May 28, 2026
Adding vibegron to first-line therapy for benign prostatic hyperplasia (BPH) may be a safe option for men looking to preserve sexual function, according to exploratory data from the phase 3 COURAGE trial, presented at the 2026 Annual Meeting of the American Urological Association (AUA 2026) in Washington, D.C. The analyses demonstrated that adding once-daily vibegron (75 mg) to stable pharmacological therapy has no clinically meaningful effect on male sexual function.

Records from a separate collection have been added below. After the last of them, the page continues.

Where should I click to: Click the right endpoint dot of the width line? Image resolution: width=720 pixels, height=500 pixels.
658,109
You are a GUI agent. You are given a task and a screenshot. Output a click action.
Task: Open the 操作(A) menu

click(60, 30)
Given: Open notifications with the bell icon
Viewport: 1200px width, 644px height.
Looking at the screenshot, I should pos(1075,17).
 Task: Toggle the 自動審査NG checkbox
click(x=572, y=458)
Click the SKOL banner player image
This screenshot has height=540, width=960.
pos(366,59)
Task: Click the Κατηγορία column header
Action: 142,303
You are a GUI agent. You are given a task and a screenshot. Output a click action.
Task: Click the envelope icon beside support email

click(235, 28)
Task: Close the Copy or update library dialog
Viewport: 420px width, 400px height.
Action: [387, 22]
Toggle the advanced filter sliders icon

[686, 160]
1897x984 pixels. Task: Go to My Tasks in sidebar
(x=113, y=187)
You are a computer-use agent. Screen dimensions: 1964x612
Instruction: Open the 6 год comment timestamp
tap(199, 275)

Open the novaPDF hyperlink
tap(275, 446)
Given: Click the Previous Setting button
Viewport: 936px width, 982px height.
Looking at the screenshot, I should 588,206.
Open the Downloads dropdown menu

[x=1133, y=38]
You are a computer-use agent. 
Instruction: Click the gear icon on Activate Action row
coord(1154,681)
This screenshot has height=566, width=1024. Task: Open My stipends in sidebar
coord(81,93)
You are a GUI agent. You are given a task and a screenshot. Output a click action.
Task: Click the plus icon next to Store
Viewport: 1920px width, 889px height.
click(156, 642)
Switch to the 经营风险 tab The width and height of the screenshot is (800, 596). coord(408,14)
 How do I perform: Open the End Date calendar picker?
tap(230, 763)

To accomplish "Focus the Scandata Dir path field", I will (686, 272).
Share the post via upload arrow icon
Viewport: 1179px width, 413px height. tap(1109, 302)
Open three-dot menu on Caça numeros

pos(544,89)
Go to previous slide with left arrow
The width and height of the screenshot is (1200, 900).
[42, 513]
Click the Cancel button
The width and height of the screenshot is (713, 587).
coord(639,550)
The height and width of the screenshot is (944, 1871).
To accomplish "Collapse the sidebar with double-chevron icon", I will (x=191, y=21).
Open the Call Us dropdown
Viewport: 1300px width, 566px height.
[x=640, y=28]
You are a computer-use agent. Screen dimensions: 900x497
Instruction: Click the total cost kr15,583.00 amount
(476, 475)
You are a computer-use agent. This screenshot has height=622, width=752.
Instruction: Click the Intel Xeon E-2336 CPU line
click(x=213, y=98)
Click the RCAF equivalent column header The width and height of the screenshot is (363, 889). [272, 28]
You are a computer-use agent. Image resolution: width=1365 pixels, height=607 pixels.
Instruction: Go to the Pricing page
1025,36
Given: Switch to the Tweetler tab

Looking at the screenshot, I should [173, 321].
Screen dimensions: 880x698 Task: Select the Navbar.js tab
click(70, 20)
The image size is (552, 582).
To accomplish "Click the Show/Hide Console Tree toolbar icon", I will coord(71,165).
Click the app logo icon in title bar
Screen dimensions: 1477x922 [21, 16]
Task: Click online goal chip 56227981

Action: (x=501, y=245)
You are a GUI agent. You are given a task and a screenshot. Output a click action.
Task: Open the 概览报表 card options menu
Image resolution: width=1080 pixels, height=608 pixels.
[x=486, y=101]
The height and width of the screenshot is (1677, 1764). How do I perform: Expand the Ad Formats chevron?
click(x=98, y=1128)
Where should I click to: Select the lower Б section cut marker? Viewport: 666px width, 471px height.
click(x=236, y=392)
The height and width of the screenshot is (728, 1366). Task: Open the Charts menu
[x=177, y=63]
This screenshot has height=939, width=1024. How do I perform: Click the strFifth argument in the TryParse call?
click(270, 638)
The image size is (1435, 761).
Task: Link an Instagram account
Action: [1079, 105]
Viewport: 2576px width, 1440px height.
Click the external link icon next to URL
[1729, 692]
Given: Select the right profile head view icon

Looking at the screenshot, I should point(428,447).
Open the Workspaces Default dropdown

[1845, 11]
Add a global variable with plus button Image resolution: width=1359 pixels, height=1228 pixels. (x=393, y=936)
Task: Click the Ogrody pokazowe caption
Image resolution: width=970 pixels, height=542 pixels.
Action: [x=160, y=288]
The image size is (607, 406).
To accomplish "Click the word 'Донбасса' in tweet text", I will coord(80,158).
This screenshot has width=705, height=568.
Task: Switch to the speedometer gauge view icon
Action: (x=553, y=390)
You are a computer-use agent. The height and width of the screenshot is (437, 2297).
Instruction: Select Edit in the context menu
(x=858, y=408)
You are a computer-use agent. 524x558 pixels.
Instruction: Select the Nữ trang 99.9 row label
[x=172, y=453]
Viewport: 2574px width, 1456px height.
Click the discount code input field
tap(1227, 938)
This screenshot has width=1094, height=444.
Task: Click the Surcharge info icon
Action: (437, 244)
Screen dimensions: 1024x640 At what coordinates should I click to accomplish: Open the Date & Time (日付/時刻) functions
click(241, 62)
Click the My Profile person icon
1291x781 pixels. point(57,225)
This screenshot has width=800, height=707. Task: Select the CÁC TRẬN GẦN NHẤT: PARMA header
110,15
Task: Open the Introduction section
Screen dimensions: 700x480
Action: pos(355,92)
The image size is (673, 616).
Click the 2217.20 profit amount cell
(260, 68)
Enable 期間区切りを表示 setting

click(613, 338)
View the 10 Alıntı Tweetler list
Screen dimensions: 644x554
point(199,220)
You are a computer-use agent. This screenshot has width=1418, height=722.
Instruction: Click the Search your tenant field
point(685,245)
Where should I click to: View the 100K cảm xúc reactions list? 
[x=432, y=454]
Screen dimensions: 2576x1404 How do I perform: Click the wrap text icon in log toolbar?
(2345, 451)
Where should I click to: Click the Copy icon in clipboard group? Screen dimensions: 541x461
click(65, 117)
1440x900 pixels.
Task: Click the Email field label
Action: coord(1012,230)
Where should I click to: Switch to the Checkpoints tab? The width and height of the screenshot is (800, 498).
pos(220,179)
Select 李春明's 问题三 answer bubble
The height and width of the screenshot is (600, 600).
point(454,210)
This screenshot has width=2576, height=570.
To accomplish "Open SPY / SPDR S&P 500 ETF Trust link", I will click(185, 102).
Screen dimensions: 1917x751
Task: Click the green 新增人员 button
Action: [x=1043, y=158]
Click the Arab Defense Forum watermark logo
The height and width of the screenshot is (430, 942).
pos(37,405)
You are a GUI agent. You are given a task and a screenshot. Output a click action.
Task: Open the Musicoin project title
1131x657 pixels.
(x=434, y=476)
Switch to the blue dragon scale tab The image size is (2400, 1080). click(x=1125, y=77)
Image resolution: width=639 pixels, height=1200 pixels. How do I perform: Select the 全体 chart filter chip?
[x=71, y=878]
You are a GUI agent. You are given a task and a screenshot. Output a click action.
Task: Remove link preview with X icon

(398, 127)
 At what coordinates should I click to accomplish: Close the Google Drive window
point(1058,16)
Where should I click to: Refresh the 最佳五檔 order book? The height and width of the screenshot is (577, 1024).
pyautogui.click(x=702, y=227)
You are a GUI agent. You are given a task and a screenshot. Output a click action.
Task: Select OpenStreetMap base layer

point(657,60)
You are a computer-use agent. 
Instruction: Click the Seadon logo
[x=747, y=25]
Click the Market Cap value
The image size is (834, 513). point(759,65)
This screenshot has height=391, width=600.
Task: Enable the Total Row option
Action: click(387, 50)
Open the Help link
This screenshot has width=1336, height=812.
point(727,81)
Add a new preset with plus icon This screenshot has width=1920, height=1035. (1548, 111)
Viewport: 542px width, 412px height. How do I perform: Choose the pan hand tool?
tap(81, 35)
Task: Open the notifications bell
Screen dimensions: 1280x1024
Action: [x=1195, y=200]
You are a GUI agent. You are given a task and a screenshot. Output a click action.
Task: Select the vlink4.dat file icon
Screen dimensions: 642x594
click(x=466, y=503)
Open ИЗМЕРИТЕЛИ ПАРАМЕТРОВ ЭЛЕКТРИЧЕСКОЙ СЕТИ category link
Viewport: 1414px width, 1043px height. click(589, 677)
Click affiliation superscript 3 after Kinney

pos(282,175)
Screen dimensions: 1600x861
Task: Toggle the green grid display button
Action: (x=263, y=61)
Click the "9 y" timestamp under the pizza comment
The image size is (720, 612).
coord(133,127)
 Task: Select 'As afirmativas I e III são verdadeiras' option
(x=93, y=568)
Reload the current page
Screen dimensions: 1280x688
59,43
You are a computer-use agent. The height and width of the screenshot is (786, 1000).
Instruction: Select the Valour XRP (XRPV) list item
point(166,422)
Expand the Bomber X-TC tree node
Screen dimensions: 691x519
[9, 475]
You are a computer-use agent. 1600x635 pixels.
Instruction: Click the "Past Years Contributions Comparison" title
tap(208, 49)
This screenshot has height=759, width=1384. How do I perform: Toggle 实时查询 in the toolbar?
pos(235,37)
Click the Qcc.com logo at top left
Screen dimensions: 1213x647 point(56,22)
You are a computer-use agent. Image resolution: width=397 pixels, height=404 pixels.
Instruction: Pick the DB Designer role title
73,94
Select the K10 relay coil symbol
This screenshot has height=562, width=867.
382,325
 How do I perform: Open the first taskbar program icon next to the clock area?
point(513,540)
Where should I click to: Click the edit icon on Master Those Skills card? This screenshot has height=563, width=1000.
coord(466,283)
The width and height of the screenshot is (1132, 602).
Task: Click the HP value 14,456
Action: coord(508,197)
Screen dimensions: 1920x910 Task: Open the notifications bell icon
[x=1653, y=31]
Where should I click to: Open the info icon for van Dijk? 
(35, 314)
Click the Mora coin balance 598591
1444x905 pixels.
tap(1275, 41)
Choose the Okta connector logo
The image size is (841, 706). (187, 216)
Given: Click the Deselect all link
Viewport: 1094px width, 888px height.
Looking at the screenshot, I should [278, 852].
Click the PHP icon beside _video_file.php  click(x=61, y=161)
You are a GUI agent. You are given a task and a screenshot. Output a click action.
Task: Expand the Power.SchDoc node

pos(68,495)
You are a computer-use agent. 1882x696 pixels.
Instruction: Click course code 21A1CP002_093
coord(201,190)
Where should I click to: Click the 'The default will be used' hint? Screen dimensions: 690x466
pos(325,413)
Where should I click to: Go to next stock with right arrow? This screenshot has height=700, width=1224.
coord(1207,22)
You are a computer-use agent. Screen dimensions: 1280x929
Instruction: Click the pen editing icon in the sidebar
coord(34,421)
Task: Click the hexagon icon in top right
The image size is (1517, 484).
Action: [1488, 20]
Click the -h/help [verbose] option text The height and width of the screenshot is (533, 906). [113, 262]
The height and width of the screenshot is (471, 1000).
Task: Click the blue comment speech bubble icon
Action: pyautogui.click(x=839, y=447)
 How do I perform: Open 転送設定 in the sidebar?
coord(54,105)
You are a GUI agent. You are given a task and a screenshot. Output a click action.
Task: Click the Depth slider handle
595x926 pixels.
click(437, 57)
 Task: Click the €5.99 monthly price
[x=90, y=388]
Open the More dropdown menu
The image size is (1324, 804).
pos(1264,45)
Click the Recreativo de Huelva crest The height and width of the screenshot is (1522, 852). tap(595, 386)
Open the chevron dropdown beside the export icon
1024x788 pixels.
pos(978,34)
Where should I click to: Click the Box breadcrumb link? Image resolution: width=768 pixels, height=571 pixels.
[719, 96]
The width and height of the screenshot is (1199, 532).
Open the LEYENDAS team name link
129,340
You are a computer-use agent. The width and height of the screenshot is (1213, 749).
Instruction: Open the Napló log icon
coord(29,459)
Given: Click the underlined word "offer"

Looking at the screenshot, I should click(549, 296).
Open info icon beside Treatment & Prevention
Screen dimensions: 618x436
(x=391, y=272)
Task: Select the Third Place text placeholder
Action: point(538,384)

Sexual dysfunction is a prevalent yet often overlooked issue for men who experience overactive bladder (OAB) symptoms secondary to BPH, leading to diminished quality of life and sexual performance. While pharmacological therapies for BPH can relieve OAB symptoms, they can also cause sexual dysfunction. Vibegron, a selective beta 3-adrenergic receptor agonist, has been approved for the treatment of OAB symptoms in adults treated with first-line pharmacotherapy for BPH. While the clinical data regarding its direct impact on sexual function continue to emerge, its ability to act on beta 3 receptors in penile tissue has raised questions about its role in men struggling with both OAB and erectile dysfunction.
The COURAGE trial was designed to evaluate the safety and efficacy of vibegron for the treatment of residual urinary symptoms in men aged 45 years and older who were receiving alpha-blockers with or without 5-alpha reductase inhibitors for BPH. The study showed that once-daily vibegron (75 mg) significantly and safely improved standard overactive bladder symptoms (such as urgency, micturition, and urge urinary incontinence) and health-related quality of life compared to placebo.
Among other metrics in the study, the researchers assessed sexual function using validated scoring tools, including the International Index of Erectile Function (IIEF) and International Prostate Symptom Scores (IPSS). The exploratory analyses presented at AUA 2026, which included around 900 participants, showed that mean changes from baseline to week 24 were nearly identical between the vibegron and placebo groups across all domains (erectile function, orgasmic function, sexual desire, intercourse satisfaction, and overall satisfaction).
The incidence of sexual function-related adverse events was very low and comparable between both treatment arms, with erectile dysfunction reported in 0.7% of the patients who received vibegron and in 0.2% of the individuals who received placebo.
“No clinical effect on sexual function as assessed via IIEF or IPSS QoL was observed with vibegron treatment,” the authors said. “Although the presence of beta 3 receptors in corporal tissue may promote corporal relaxation, there was no discernible clinical augmentation or diminution of erectile function. Further research on beta 3 agonists utilizing erectile dysfunction as the primary outcome is recommended.”